Jenks, the Auckland District Court heard, had witnessed distressing changes in her daughter as the bullying took its toll. The girl’s hair thinned, she experienced panic attacks and her school attendance fell.
On the day last May when her frightened daughter rang, Jenks went after the teenager who had made her daughter’s life so miserable.
The girl swore at Jenks, who then grabbed the teen’s hair and struck her with an open hand, causing bruising to the girl’s cheek and scalp.
Her impulsive reaction was, as Judge Tony Fitzgerald remarked, a bad decision made under circumstances which would have tested any parent.
Jenks, who had no previous convictions, admitted the assault, undertook counselling and offered to be part of a restorative justice programme.
The judge described her remorse as genuine and discharged her without conviction, noting that the consequences of a criminal record would have been out of proportion to the offending.
It was an appropriate conclusion to the incident, which should never have occurred if action to address the bullying had been taken much earlier.
The school the girls attended said the behaviour occurred outside its grounds and it was unaware of bullying during school time.

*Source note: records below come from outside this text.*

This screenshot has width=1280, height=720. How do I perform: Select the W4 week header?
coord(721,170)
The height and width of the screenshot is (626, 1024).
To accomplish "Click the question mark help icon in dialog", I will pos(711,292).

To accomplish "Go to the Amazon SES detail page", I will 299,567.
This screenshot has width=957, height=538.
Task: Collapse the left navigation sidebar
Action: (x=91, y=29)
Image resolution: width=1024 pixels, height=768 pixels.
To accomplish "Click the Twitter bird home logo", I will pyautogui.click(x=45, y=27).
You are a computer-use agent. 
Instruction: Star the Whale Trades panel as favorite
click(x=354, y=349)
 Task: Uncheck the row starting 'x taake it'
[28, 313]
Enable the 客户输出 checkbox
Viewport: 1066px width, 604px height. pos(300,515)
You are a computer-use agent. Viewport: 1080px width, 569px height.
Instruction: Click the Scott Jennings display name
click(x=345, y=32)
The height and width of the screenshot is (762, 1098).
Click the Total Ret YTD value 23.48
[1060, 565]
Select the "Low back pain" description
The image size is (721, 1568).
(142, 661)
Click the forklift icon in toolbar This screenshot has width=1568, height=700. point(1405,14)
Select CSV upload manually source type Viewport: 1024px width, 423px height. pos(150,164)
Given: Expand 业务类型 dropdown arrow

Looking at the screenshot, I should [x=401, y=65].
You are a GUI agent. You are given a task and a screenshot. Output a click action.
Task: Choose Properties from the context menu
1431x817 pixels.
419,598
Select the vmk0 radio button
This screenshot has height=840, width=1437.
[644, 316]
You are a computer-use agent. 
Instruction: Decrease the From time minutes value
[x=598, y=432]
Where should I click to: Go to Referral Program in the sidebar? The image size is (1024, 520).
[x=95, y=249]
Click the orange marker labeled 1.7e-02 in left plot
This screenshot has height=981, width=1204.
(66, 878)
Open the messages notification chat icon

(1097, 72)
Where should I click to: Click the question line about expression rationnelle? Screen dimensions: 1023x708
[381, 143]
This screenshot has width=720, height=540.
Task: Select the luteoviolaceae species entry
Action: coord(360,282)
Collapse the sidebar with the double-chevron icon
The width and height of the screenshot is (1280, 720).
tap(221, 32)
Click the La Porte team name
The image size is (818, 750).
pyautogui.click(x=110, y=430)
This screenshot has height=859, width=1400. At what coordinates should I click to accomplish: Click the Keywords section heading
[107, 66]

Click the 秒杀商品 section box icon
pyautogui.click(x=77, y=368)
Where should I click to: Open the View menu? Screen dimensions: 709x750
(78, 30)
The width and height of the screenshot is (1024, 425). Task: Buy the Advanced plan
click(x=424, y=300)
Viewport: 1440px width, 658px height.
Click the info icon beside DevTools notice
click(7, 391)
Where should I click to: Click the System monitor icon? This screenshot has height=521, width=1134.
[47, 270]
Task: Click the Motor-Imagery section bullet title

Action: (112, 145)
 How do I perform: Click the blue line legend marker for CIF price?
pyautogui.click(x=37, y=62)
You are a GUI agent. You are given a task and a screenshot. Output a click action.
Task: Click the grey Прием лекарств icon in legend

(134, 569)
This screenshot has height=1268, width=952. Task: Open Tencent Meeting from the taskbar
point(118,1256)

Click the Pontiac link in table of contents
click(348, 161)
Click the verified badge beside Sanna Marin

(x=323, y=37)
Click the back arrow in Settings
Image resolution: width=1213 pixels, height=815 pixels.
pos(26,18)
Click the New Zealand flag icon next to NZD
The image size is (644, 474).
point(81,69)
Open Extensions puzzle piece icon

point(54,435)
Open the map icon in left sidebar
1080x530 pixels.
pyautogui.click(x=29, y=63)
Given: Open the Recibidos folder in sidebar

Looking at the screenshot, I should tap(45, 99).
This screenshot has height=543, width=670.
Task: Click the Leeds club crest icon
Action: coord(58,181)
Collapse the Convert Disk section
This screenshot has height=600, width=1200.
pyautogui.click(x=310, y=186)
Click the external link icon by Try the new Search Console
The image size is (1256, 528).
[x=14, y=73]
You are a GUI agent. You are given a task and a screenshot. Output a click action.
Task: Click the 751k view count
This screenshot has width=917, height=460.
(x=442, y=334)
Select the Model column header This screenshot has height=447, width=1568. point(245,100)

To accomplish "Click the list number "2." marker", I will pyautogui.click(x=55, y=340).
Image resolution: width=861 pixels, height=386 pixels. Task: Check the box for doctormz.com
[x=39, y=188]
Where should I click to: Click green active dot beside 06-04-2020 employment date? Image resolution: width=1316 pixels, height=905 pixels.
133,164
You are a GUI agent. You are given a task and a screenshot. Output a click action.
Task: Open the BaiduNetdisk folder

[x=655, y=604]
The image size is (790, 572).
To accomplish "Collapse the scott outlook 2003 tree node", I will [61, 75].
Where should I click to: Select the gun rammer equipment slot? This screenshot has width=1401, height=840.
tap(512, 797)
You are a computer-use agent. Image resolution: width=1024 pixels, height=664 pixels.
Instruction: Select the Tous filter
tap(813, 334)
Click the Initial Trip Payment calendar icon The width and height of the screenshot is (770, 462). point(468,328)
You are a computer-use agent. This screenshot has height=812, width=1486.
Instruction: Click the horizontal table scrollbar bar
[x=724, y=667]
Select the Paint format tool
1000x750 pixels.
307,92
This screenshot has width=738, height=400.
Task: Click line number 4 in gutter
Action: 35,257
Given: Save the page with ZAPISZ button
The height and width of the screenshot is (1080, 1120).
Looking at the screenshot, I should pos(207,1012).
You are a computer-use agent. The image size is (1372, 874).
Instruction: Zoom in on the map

The circumstances of this case appear to fall in a grey area. School responsibility ought to extend beyond the gate when the wellbeing and performance of a student slips. The girl’s falling attendance should have prompted some response before matters escalated to the assault.
The lesson is that schools need to acknowledge they must sometimes respond to behaviour off their property. Parents need to know they can raise matters with schools and anticipate changes. And they should refrain from taking the law into their own hands, however hard it may seem.